Prenant le relais d’un vétéran fort de ses 11 éditions au compteur, place à l’œil du néophyte du groupe. Après quatorze étés passés à écumer les festivals rock en France et en Europe, quel regard porte-t-il sur la découverte de cet événement emblématique ?

Les enseignements musicaux

Des prestations d’une qualité exceptionnelle …

La promesse était belle, elle s’est concrétisée. Dès la publication de la répartition horaire, les nombreuses heures passées à préparer méticuleusement mon planning me donnaient déjà l’eau à la bouche. A l’arrivée, la programmation n’a pas seulement tenu ses promesses : elle les a surpassées.

Parmi les réussites les plus marquantes, Royal Republic, Turnstile, Electric Callboy et Falling In Reverse m’ont particulièrement impressionné par ce mélange de show et d’énergie irrésistible qui fait les grands moments. Il est frappant de constater que les groupes ont pleinement conscience de jouer dans un lieu à part. Qu’il s’agisse des têtes d’affiche ou des formations moins établies, les demandes de photos souvenirs et autres marques d’enthousiasme témoignent d’un plaisir évident de performer à Clisson.

Il faut dire qu’une prestation au Hellfest peut représenter un tournant décisif dans une carrière. Il suffit de voir la popularité acquise par The HU dans nos contrées depuis ses passages précédents. Dans le même esprit, les (pourtant français) de  Rise Of The Northstar ont préféré annuler une occasion de se faire connaître au Danemark pour remplacer Ultra Vomit au pied levé. 

Sur le plan des découvertes, Vola, Slomosa ou Vision Of Atlantis (pour ne citer qu’eux) illustrent parfaitement la politique d’ouverture du festival envers un public à la sensibilité plus rock. Une belle porte d’entrée vers des courants musicaux plus éloignés de mes habitudes.
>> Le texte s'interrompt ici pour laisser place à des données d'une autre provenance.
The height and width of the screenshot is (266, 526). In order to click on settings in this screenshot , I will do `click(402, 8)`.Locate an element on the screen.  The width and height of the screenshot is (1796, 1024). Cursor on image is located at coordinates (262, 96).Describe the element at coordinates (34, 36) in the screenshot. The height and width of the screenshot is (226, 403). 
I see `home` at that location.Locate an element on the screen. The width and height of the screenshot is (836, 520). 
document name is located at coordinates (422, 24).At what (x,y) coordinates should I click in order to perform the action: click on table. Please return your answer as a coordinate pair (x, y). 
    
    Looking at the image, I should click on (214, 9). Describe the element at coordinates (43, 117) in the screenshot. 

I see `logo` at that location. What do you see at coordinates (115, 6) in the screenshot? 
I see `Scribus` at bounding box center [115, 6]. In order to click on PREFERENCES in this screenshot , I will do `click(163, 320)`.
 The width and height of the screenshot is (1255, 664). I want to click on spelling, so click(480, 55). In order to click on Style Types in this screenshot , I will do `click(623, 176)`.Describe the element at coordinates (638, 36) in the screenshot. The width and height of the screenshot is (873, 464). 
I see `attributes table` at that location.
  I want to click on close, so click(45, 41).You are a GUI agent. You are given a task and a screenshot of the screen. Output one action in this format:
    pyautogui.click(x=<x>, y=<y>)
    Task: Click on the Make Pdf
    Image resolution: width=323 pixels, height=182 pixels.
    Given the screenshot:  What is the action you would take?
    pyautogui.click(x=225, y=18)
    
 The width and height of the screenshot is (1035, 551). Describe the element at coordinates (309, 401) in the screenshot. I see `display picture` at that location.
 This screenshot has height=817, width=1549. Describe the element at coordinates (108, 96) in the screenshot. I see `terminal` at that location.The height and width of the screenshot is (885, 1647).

…malgré certains choix de scène mal jaugés

Quel est le point commun entre la prestation de The Ocean et celle de Sex Pistols feat. Frank Carter ? Aucune idée, étant donnée qu’on retiendra surtout l’impossibilité d’assister à leurs concerts, en raison d’un choix de scène peu judicieux.

On reste dubitatif face à la décision de programmer Heilung sur une Mainstage, alors que les légendes britanniques ont, fort logiquement, attiré une marée de curieux sur la (relativement) modeste scène Warzone. Résultat : de nombreux festivaliers frustrés, contraints de faire demi-tour, faute de place.

Cela dit, ce rendez-vous manqué m’a permis d’être happé, sur le chemin de la sortie, par la fin du set d’In Extremo. Une très belle (et improbable) découverte folk metal… à base de cornemuse. La magie des festivals, tout simplement.

Alors, cette fameuse ambiance Hellfest ?

Fantasmée pendant des années, j’ai enfin pu expérimenter l’ambiance du Hellfest. Et là encore, il y a eu de l’excellent … et quelques déceptions.

Le public, tête d’affiche absolue du festival

Côté satisfaction, difficile de ne pas se réjouir : la majorité des festivaliers sont de véritables passionnés. Ce constat saute aux yeux sur les petites scènes, où même un groupe obscur programmé en début d’après-midi peut rassembler un public nombreux et investi. Mieux encore : même sans connaître la discographie, beaucoup font l’effort de s’impliquer, devenant partie prenante du show. Les supporters du PSG ou de l’OM ont trouvé leurs homologues : ici, c’est Clisson !

Un accueil au top

Au niveau de l’organisation, c’est un sans-faute. Non content d’être très professionnels, l’ensemble du staff s’est distingué par un comportement absolument adorable, du personnel d’accueil jusqu’aux vigiles. J’ai d’ailleurs personnellement voué un culte à la personne préposée au tuyau d’arrosage des Mainstage. Sur ce point, le festival avait fait en sorte que de très nombreux points d’eau et brumisateurs soient disponibles. Par 35 degrés, c’est plus qu’appréciable. La qualité de la restauration m’a toutefois paru un poil surcotée, mais reste très honorable.

Les slams, ce fléau

N’en déplaise aux adeptes de Cyril Féraud ou de Grand Corps Malade, les moments les plus désagréables de ce Hellfest ont été causés par une pratique : le slam. Bien sûr, on ne parle pas ici de quelques slams par-ci, par-là. À l’image du show de A Day To Remember, ils sont même une plus-value en termes d’énergie, lorsqu’ils s’intègrent ponctuellement au show. En revanche, quand cela prend la forme de flots constants, l’immersion de tous est gâchée pour le plaisir de certains. Comme l’exprimait un spectateur au concert de Linkin Park : “On passe plus de temps à regarder derrière que devant.” Comment ne pas être démuni quand un concert, parfois attendu depuis des années (voire des décennies), est gâché par l’impossibilité de s’immerger dans la prestation.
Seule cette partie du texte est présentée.